“There will always be people in the world who take what is not theirs. But as long as there are people who try to stop them, our rhinos and wildlife have a future,” says Her Serene Highness (HSH) Princess Charlene of Monaco.
This passion for protecting Africa’s wildlife is precisely why the Princess Charlene of Monaco Foundation started the #chasingzero initiative. The main messages the Foundation wants to get across are that they are ‘chasing zero rhino deaths’ regarding wildlife poaching, and that the purchase and use of rhino horn is ‘not cool’.
During her recent visit to KwaZulu-Natal, South Africa, HSH Princess Charlene was involved with various conservation operations such as rhino monitoring and tracking, deployment with the Anti-Poaching Unit, educational wildlife photography sessions, and a White Rhino dart and dehorning exercise, to learn more about this unique species that’s been on Earth for 50 million years, and the extreme efforts being taken to save the rhino from extinction.
Since the rhino poaching crisis began in 2008, thousands of African rhinos have been killed for their horn. South Africa’s rhino populations have plummeted in the past decade; in total, some 10 000 rhinos have been brutally slaughtered, with the famed Kruger National Park’s rhino population falling by as much as 70%. Private and community-owned game reserves are also affected by the unrelenting pressure of poaching. Other African countries affected by include Botswana, Kenya, Zimbabwe, Tanzania and Namibia.
Despite a global ban on the trade, historically a rhino is killed for its horn every 9-12 hours in South Africa.
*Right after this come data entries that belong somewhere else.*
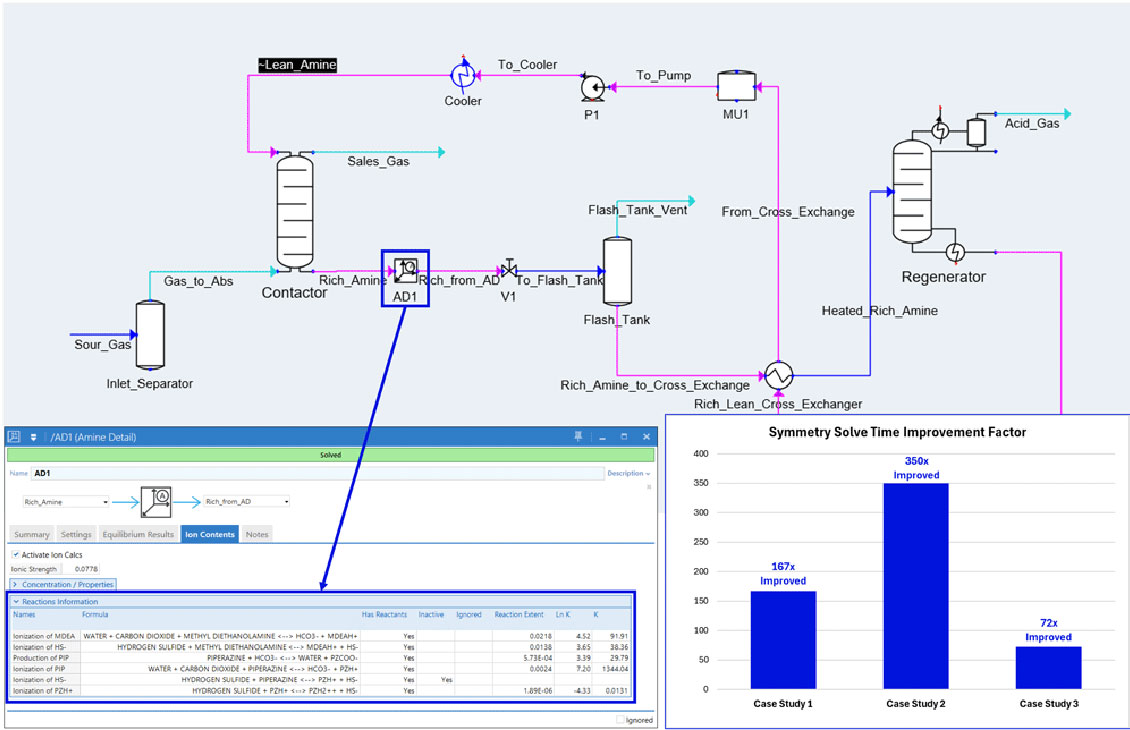Select the Inlet_Separator vessel
This screenshot has width=1130, height=730.
click(149, 336)
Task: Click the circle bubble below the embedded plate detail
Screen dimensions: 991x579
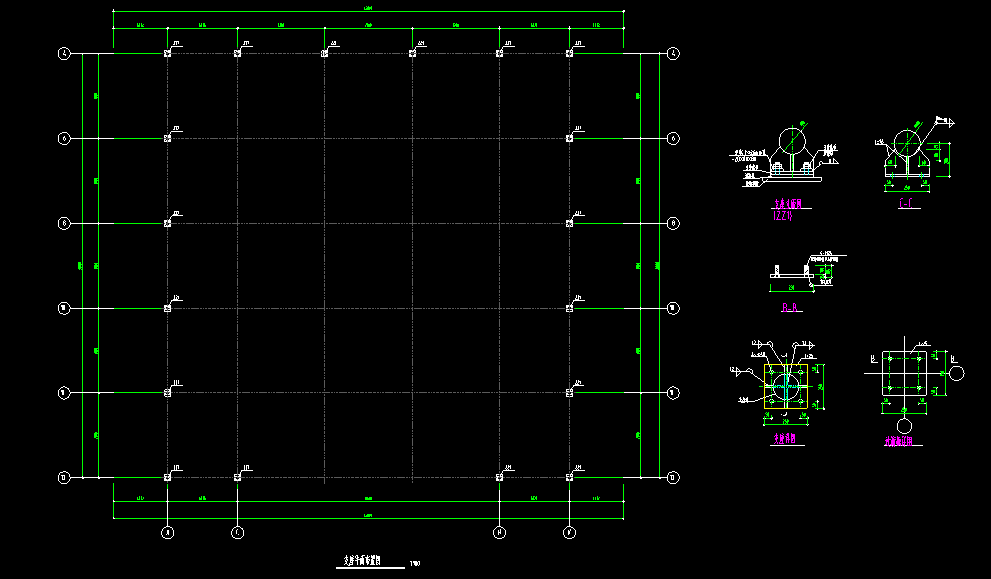Action: pyautogui.click(x=906, y=425)
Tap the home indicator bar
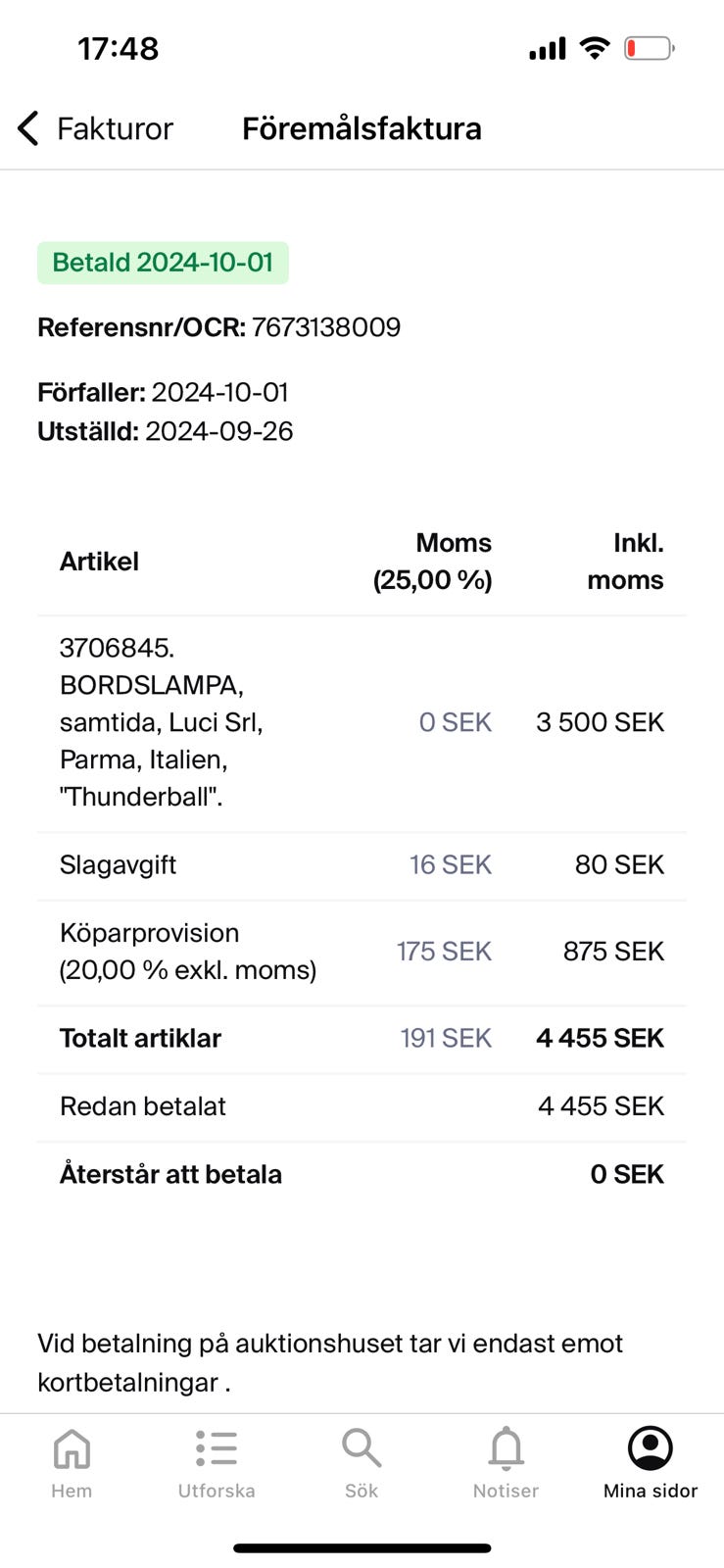724x1568 pixels. (362, 1548)
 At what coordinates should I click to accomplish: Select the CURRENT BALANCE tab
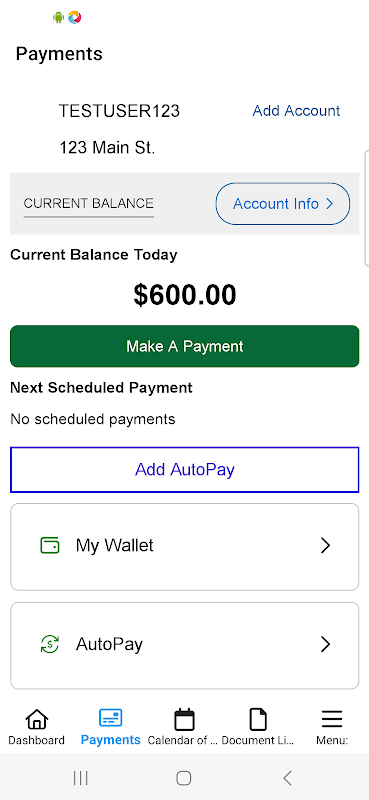88,204

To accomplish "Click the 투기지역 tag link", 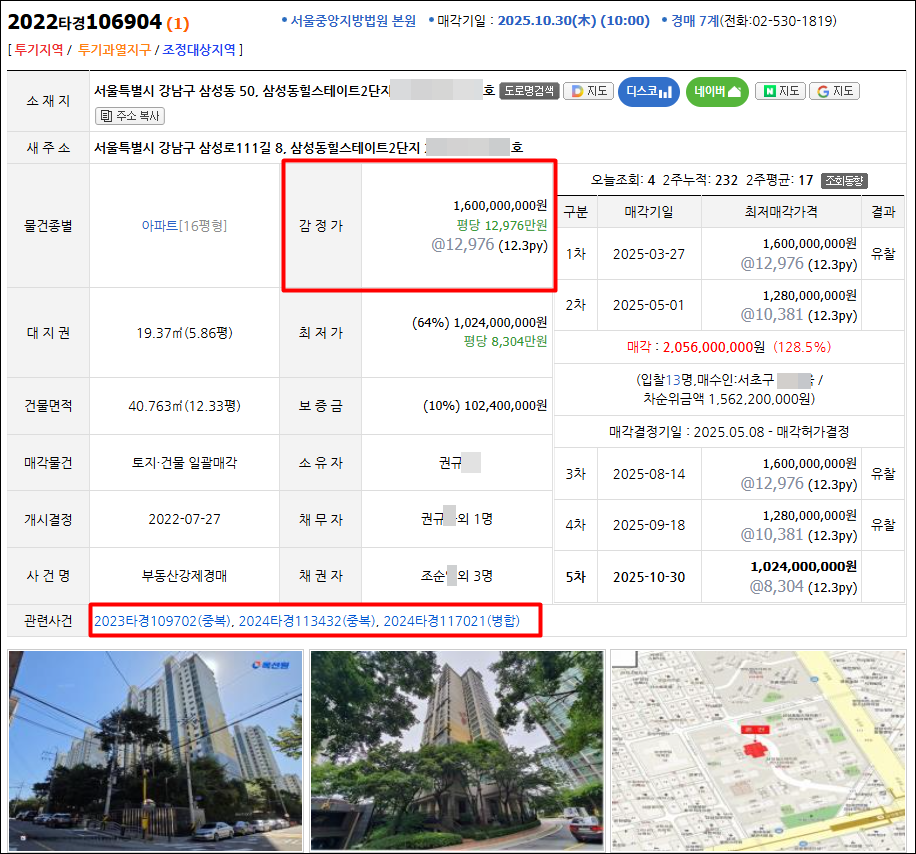I will (x=39, y=49).
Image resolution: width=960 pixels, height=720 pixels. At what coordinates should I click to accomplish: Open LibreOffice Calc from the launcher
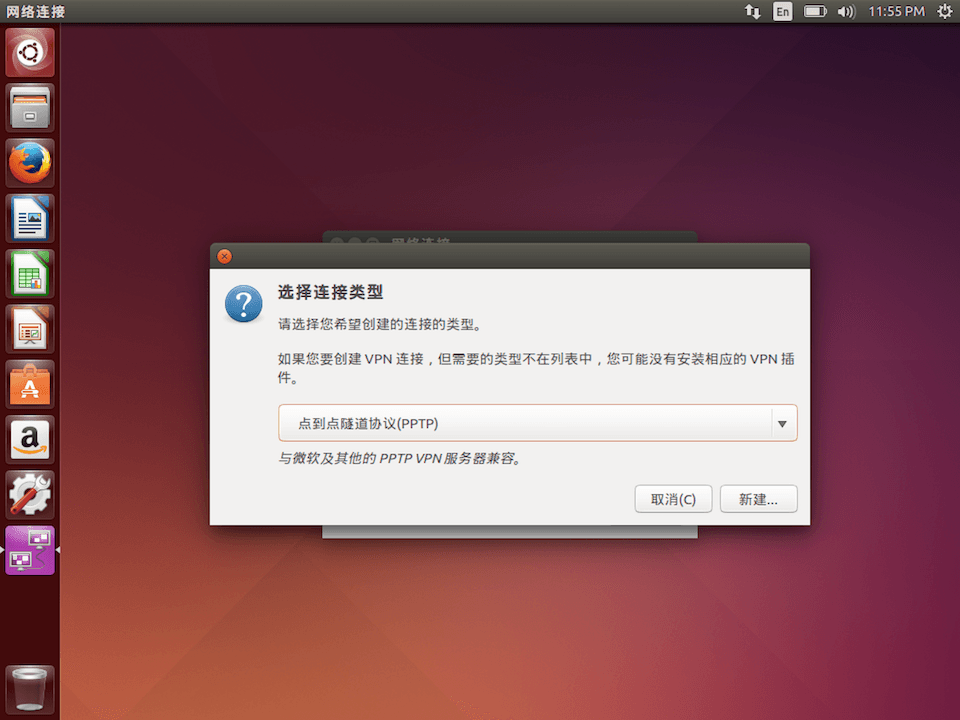pyautogui.click(x=29, y=273)
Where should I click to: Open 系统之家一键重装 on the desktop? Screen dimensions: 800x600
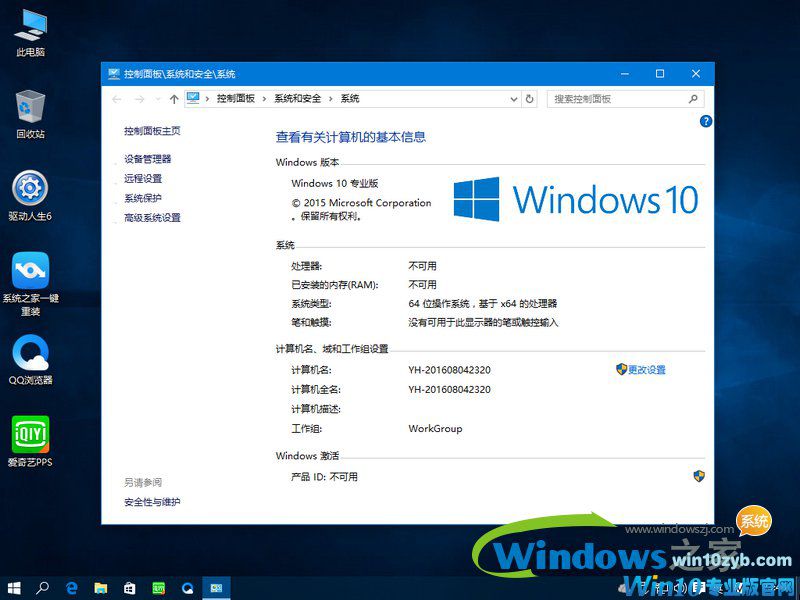[x=30, y=270]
We are fast reaching the tipping point, where losses due to poaching may exceed births.
The Foundation wants to do all it can to protect rhinos and other endangered species and is thrilled to announce that it is getting behind Princess Charlene to support rhino preservation, in partnership with the Thanda Foundation Trust.
“By protecting the rhinos, we’re conserving their habitat, which is beneficial for both people and wildlife, supporting our local communities, and ensuring a legacy for future generations,” said HSH Princess Charlene. “The rhinos cannot speak for themselves, so we must speak on their behalf.”
And it’s not just the rhinos. Since 2014, nearly 300 elephants have been killed in South Africa, wild dogs are the most endangered carnivore in southern Africa, and almost 30% of South Africa’s sharks and rays are on their way to becoming extinct.
The #chasingzero initiative is about speaking out against the atrocity of wildlife poaching and doing something about it before it’s too late.
HSH Princess Charlene says, “If we are to save these incredible animals from extinction, we have to do something. We cannot afford to lose anymore.”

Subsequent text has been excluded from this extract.